- ABOUT THIS TASK:
Each line from the one with "Where should I" through the last line of the material is to be printed exactly; no other line and no picture belongs in the copy.

- THE INPUT:
* * * * * * *
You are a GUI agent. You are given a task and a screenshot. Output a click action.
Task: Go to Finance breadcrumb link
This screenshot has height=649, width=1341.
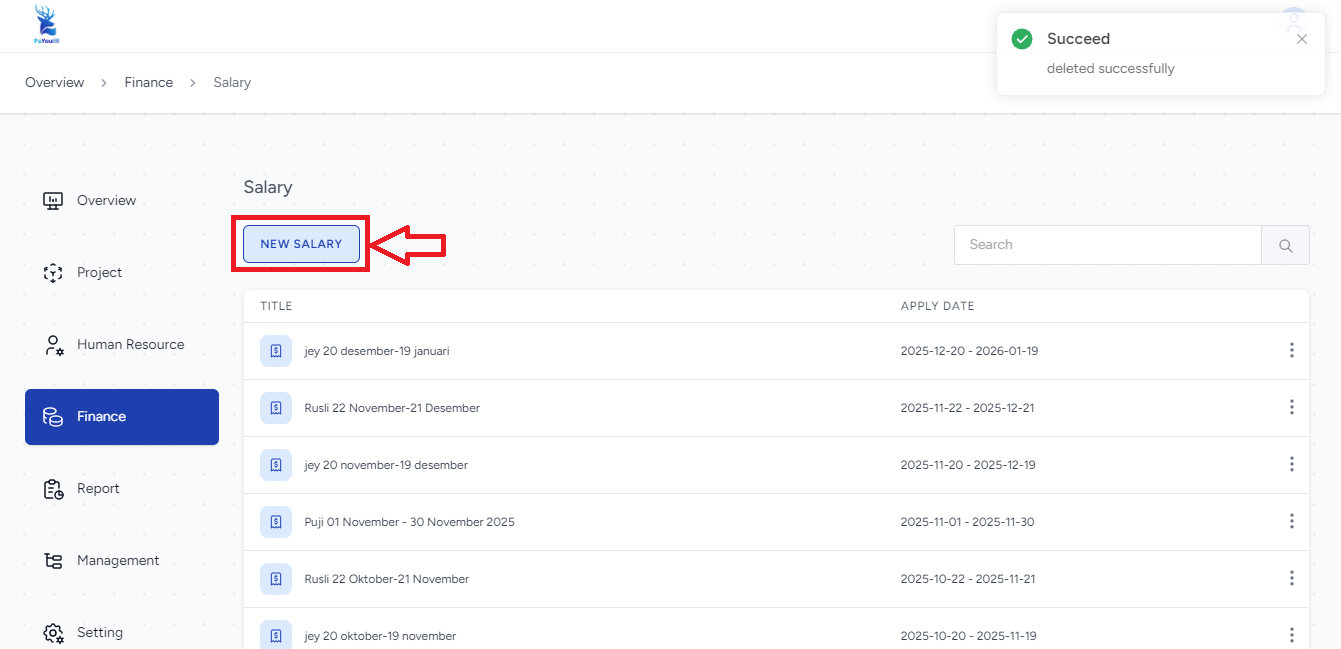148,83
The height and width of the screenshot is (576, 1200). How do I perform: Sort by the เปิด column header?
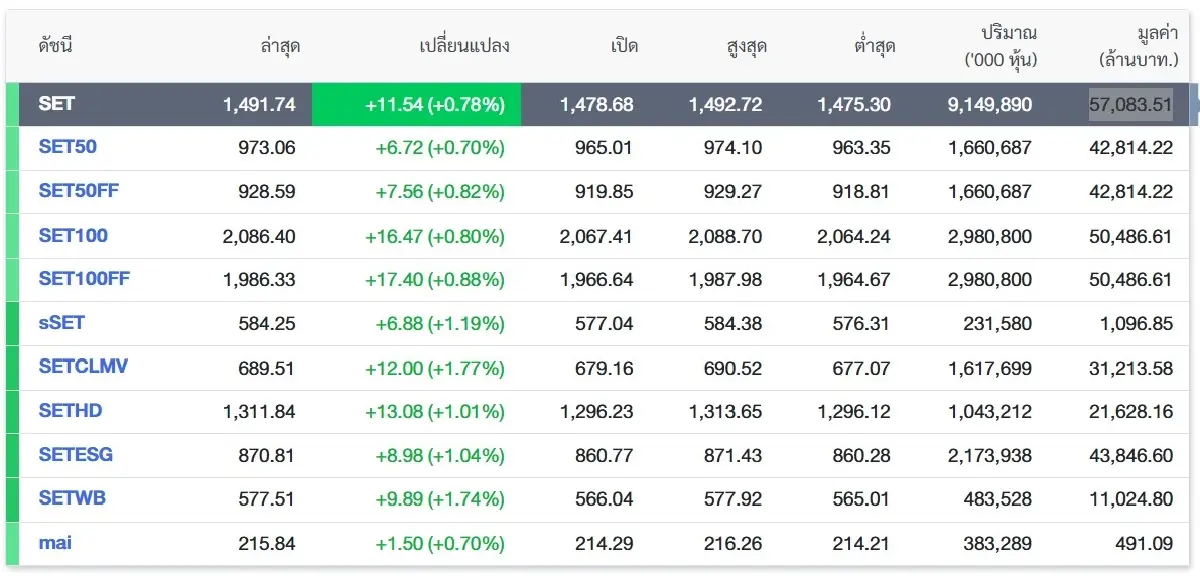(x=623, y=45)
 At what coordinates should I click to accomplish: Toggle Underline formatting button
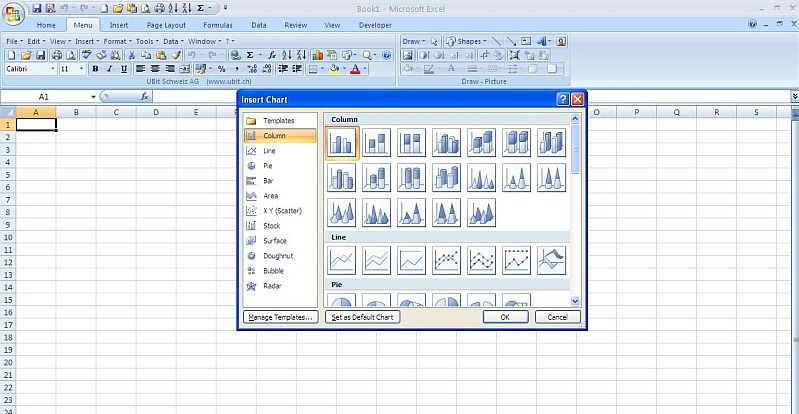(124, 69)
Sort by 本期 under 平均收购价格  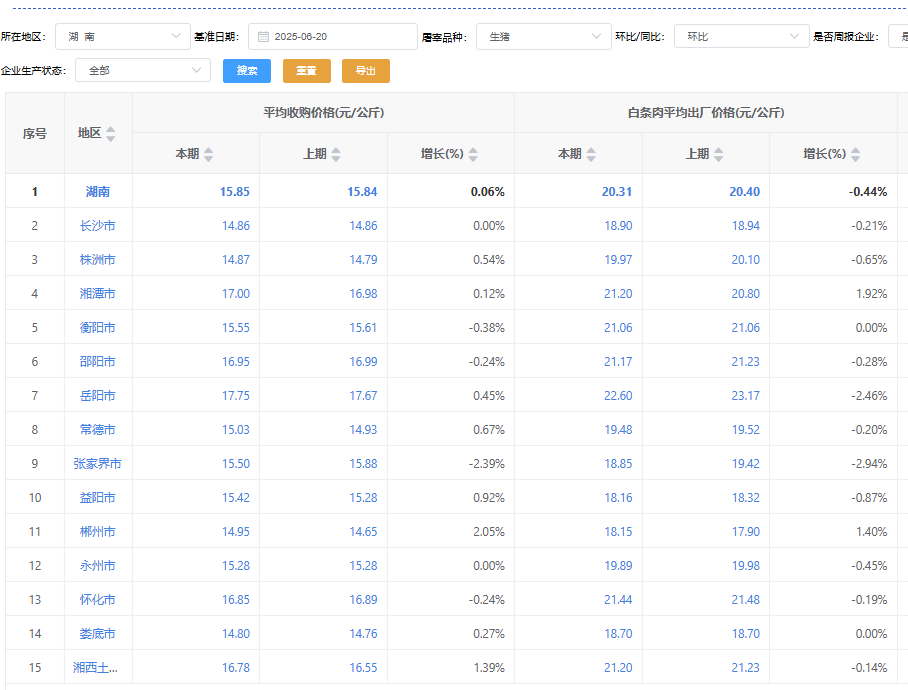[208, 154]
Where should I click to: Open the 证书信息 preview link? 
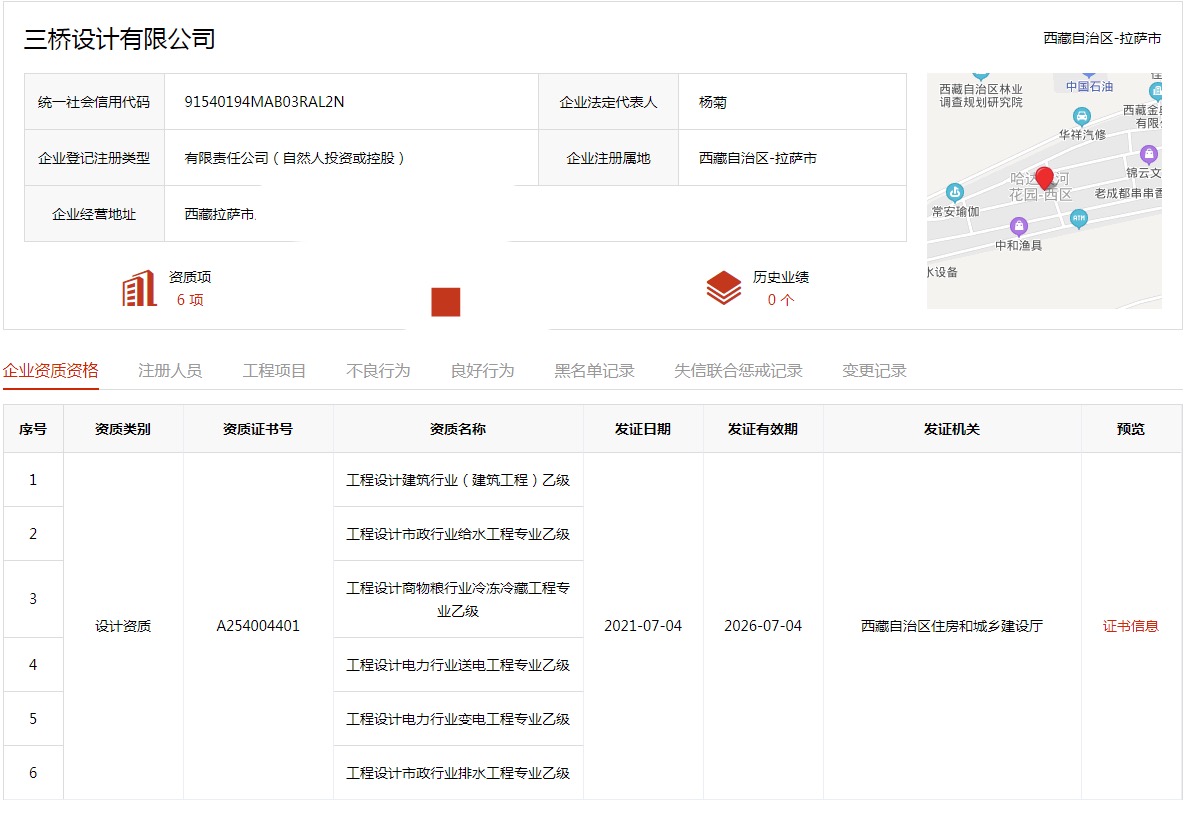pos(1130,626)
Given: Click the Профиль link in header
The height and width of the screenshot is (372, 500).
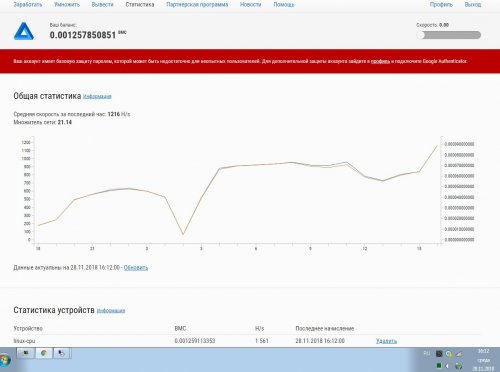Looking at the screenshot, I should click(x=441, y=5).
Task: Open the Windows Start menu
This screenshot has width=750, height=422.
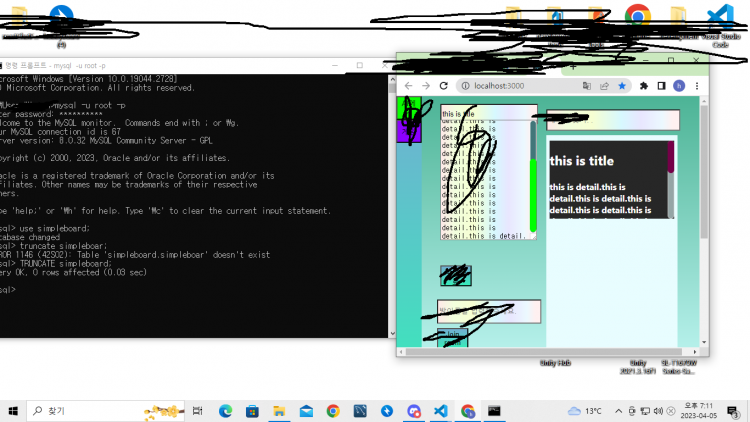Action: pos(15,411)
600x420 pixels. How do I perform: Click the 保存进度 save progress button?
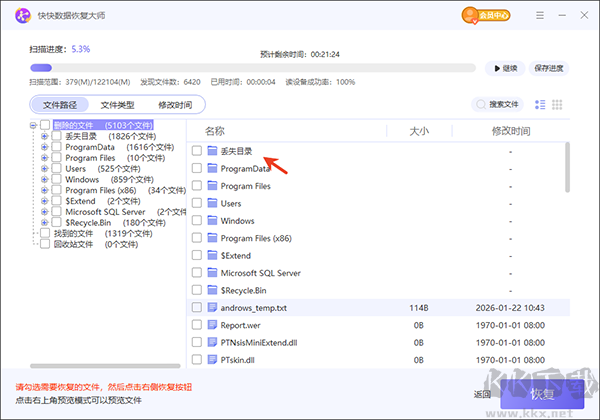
* * * * * * *
- EXERCISE SOLUTION:
Where should I click to: Open the 证书信息 preview link? 
pos(1130,626)
Given: Click the Профиль link in header
The height and width of the screenshot is (372, 500).
Looking at the screenshot, I should click(x=441, y=5).
Task: Open the Windows Start menu
This screenshot has width=750, height=422.
Action: pos(15,411)
600x420 pixels. How do I perform: Click the 保存进度 save progress button?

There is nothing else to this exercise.